_How to complete this task_:
Locate, in the data below, the line that contains "For every named target in this 1470×1638" and the line that contains "お問い合わせ (326, 1229)"; reproduce exactly those two lines and every line between them, nothing more.

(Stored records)
------------------------------------------------------------------------

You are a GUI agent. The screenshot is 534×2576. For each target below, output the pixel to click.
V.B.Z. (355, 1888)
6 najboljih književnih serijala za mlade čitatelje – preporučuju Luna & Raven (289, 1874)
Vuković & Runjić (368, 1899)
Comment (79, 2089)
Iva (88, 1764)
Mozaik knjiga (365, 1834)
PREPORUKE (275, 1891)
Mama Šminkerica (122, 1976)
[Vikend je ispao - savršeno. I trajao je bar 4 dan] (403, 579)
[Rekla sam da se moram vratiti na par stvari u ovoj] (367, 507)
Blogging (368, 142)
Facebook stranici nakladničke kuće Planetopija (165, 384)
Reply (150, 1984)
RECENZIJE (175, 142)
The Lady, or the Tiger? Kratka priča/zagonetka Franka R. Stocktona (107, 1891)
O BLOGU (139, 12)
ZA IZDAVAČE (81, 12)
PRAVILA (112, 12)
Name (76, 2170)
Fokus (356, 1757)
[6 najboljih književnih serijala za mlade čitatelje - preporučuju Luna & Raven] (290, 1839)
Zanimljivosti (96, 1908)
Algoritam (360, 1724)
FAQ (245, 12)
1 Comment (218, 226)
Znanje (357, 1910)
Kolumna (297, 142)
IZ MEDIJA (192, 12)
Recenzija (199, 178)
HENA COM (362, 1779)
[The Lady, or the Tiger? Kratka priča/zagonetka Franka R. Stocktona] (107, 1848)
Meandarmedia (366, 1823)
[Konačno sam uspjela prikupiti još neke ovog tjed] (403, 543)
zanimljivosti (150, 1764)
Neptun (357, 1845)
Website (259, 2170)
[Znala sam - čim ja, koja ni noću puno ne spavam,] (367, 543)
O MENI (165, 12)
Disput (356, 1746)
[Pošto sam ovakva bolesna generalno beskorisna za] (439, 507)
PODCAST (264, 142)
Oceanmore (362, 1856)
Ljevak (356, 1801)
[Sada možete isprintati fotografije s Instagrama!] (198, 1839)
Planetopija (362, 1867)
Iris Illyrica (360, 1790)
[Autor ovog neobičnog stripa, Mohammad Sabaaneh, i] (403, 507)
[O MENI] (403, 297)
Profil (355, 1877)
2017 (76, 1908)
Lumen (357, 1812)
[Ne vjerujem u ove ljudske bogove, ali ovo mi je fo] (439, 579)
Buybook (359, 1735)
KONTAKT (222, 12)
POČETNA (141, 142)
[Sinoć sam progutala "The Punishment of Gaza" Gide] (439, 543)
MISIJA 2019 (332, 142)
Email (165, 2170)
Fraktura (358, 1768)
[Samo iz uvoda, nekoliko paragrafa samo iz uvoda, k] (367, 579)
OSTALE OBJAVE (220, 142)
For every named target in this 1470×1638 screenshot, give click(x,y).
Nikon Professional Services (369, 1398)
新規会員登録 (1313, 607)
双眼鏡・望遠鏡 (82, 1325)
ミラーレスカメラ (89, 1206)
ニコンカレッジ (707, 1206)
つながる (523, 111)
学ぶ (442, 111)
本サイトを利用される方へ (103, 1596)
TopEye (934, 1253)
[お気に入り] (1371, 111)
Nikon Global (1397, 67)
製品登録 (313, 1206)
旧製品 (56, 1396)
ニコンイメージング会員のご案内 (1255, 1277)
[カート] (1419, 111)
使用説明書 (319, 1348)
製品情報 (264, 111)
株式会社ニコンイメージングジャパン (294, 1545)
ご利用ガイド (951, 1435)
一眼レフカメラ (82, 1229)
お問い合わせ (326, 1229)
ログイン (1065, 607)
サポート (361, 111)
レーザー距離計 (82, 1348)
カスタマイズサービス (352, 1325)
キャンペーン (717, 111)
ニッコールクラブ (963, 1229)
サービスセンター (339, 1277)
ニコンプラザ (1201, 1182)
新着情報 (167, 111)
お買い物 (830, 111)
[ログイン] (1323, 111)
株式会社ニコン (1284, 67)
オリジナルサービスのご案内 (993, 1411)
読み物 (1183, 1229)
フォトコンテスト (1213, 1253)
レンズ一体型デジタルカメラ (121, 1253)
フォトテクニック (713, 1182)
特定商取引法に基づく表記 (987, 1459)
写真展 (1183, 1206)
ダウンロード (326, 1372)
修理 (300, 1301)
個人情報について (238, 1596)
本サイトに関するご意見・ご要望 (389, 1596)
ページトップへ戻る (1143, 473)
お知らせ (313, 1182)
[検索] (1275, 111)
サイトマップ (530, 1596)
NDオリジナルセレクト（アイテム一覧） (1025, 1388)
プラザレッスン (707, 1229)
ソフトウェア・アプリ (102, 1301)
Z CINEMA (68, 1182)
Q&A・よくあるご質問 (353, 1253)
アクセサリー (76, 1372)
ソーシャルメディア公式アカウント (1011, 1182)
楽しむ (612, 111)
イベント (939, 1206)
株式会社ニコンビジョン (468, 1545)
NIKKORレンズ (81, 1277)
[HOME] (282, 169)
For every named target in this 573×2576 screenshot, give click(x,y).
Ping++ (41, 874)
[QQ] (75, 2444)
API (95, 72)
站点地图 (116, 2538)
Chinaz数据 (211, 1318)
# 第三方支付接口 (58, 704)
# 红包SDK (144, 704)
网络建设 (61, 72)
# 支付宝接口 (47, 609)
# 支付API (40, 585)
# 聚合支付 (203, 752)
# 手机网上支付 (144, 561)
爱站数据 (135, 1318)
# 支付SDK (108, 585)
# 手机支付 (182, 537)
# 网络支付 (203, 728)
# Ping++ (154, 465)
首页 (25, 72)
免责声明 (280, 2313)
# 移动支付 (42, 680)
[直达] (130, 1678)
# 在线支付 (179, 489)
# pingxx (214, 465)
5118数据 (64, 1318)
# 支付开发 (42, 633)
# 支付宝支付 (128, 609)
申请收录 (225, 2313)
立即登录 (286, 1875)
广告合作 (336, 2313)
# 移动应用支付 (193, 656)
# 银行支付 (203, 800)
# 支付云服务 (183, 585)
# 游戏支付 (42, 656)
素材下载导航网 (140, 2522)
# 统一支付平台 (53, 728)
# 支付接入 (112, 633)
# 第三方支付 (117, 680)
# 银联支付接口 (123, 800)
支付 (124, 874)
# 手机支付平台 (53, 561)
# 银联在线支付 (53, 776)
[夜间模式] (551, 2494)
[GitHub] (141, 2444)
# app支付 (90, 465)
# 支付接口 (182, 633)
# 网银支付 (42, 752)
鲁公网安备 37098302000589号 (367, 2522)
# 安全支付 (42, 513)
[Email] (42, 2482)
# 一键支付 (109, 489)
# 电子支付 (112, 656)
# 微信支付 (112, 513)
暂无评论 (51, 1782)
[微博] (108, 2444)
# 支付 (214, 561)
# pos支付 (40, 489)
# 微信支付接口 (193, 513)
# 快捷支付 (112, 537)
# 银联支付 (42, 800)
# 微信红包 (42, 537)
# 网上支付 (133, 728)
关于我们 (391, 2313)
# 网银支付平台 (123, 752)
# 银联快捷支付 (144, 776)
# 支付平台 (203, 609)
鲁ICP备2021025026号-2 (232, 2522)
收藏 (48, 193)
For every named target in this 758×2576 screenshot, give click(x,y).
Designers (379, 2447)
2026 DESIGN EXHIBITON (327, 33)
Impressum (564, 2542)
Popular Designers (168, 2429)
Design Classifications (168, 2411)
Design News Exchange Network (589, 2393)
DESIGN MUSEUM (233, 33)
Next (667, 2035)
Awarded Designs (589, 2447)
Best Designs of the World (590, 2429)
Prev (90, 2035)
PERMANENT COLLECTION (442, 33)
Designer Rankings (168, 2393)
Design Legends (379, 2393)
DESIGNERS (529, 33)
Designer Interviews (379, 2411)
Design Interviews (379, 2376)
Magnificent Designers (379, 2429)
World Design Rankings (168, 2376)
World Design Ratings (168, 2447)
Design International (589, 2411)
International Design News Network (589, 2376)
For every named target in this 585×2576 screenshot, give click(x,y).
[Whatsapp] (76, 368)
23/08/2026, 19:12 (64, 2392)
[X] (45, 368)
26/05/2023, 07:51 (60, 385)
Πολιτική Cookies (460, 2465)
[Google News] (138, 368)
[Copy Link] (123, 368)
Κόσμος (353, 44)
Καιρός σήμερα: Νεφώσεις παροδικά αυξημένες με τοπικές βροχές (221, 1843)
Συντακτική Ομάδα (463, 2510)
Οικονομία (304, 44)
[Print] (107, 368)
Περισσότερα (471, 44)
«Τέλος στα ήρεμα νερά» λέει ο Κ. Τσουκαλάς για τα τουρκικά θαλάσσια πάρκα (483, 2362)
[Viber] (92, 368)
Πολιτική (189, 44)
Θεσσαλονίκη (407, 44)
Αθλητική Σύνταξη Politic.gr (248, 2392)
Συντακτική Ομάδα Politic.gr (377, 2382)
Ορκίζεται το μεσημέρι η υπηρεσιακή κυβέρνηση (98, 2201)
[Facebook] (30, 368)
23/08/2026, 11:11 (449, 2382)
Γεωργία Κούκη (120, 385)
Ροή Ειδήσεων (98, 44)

------------------------------------------------------------------------

_Answer box_:
For every named target in this 1470×1638 screenshot, give click(x,y).
Nikon Professional Services (369, 1398)
新規会員登録 (1313, 607)
双眼鏡・望遠鏡 (82, 1325)
ミラーレスカメラ (89, 1206)
ニコンカレッジ (707, 1206)
つながる (523, 111)
学ぶ (442, 111)
本サイトを利用される方へ (103, 1596)
TopEye (934, 1253)
[お気に入り] (1371, 111)
Nikon Global (1397, 67)
製品登録 (313, 1206)
旧製品 (56, 1396)
ニコンイメージング会員のご案内 (1255, 1277)
[カート] (1419, 111)
使用説明書 (319, 1348)
製品情報 (264, 111)
株式会社ニコンイメージングジャパン (294, 1545)
ご利用ガイド (951, 1435)
一眼レフカメラ (82, 1229)
お問い合わせ (326, 1229)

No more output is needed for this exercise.